Please copy each line in the records below that contains the string "filter".

Stored records
....................
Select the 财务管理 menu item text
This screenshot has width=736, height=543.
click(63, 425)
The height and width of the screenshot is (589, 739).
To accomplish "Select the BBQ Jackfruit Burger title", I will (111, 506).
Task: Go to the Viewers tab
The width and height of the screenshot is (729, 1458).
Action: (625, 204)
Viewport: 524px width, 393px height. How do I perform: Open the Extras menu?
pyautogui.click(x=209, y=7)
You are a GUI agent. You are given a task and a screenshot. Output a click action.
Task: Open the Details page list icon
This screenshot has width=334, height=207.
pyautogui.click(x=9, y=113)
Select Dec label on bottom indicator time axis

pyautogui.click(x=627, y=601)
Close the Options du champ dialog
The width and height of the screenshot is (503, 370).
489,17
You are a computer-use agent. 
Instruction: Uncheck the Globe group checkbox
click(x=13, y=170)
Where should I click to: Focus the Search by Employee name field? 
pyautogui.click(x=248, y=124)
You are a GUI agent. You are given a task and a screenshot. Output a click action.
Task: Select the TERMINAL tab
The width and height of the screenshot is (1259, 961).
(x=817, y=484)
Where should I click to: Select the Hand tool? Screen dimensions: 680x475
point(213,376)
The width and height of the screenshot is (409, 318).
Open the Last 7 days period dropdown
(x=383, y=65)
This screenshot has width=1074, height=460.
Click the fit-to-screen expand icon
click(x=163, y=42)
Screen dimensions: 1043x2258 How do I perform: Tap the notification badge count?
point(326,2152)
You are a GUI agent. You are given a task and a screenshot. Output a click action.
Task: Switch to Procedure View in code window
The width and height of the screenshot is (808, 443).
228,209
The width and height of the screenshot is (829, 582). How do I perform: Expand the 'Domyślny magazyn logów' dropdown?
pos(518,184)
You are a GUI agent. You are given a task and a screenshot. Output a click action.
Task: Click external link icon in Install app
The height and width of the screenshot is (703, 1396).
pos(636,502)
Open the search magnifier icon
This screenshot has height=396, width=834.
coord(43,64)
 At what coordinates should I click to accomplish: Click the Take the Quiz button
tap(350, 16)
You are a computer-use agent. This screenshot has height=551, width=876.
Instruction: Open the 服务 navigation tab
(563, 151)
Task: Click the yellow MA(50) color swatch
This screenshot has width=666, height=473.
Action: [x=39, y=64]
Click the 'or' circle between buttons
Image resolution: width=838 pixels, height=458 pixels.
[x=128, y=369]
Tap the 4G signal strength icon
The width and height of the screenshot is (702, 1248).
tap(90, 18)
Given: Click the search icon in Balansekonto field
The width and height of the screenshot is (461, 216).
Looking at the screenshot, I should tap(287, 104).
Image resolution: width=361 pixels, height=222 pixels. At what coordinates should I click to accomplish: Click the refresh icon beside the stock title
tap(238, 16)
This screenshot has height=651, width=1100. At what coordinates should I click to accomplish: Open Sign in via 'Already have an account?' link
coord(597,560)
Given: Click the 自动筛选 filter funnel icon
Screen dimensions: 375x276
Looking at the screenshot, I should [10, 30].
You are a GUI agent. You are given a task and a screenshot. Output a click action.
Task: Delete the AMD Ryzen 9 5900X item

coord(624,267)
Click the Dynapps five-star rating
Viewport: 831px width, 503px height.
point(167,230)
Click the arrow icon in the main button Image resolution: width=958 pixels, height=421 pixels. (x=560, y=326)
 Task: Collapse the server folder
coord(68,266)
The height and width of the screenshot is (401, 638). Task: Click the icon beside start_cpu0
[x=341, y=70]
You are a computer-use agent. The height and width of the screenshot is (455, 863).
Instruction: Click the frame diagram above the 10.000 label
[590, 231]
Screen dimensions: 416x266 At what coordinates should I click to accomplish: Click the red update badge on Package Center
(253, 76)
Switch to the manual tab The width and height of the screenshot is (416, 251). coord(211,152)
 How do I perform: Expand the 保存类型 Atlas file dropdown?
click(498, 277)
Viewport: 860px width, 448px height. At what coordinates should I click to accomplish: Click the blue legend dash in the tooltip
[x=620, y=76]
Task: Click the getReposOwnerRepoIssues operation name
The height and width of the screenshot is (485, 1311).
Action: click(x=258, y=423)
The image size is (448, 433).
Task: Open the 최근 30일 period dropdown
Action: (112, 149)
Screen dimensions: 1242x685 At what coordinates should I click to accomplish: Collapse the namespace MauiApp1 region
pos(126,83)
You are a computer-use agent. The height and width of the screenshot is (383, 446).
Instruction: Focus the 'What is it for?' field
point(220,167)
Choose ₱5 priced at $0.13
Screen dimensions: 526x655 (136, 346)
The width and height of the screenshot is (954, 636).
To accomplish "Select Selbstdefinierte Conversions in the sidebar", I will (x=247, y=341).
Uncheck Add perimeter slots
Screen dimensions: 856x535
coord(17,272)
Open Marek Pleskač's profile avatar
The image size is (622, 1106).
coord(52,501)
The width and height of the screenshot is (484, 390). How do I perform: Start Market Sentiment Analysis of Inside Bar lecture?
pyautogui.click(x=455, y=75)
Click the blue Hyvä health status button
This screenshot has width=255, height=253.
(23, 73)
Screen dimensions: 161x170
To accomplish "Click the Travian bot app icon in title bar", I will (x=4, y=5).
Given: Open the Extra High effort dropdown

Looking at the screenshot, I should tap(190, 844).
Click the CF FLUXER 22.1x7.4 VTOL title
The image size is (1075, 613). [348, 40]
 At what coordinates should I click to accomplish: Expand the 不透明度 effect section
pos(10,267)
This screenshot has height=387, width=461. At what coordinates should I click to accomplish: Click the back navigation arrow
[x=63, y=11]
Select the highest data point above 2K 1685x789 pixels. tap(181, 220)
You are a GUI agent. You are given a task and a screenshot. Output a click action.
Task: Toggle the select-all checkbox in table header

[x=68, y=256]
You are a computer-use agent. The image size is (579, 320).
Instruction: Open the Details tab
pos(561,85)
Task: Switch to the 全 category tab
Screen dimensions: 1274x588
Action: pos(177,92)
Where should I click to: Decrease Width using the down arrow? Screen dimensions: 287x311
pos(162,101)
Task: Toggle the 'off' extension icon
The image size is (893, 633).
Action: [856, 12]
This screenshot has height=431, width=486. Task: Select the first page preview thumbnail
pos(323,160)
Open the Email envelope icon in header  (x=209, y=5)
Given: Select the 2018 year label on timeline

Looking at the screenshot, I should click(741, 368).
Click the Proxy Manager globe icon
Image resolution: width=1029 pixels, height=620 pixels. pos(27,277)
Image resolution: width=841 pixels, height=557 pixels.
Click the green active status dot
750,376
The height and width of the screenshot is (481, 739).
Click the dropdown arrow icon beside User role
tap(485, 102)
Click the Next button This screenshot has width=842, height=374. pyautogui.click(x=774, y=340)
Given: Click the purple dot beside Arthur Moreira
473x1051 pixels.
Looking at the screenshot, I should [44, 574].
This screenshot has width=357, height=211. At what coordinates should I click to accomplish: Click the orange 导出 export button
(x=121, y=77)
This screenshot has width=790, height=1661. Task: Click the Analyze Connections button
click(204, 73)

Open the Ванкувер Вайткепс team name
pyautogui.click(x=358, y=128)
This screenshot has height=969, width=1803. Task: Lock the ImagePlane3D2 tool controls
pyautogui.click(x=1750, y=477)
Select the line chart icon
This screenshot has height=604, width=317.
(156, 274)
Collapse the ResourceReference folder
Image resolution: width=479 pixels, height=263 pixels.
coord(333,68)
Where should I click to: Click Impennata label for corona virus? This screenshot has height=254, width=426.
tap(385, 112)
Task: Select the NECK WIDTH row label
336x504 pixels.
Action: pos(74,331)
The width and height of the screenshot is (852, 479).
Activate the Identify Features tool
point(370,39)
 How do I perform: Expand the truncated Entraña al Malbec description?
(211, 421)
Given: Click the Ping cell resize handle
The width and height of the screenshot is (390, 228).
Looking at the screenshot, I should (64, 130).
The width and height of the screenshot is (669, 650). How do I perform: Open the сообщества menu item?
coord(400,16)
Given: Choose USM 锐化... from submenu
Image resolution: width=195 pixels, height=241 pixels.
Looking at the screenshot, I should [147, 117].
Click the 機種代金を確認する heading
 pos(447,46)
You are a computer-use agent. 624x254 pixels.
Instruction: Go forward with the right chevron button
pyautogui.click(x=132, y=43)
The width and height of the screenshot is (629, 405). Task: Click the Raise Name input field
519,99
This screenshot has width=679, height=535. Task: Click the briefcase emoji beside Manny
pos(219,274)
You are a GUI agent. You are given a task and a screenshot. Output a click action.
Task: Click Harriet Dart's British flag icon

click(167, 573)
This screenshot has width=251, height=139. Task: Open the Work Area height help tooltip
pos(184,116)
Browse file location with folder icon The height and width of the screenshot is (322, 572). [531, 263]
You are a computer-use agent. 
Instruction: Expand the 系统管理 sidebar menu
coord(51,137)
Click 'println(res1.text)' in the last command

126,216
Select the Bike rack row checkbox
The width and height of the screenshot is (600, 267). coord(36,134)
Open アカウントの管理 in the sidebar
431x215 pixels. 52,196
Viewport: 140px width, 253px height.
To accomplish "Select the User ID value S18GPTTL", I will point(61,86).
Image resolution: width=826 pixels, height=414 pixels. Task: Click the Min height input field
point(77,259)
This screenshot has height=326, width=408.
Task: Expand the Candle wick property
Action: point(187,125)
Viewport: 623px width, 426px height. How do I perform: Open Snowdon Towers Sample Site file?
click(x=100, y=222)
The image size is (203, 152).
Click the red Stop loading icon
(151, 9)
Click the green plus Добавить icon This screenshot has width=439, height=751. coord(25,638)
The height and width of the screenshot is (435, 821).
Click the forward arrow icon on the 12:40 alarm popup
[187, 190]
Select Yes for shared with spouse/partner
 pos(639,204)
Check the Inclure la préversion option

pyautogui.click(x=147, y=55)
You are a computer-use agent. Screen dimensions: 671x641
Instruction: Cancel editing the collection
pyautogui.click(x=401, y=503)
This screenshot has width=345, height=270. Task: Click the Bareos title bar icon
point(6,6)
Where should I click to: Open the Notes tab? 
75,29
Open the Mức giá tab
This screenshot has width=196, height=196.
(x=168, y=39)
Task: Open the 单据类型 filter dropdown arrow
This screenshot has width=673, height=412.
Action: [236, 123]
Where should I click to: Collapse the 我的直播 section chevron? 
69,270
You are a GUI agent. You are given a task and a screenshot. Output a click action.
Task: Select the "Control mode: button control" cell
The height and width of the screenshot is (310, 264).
....................
WRITTEN RESPONSE
Given: Click the 自动筛选 filter funnel icon
Task: Open the 单据类型 filter dropdown arrow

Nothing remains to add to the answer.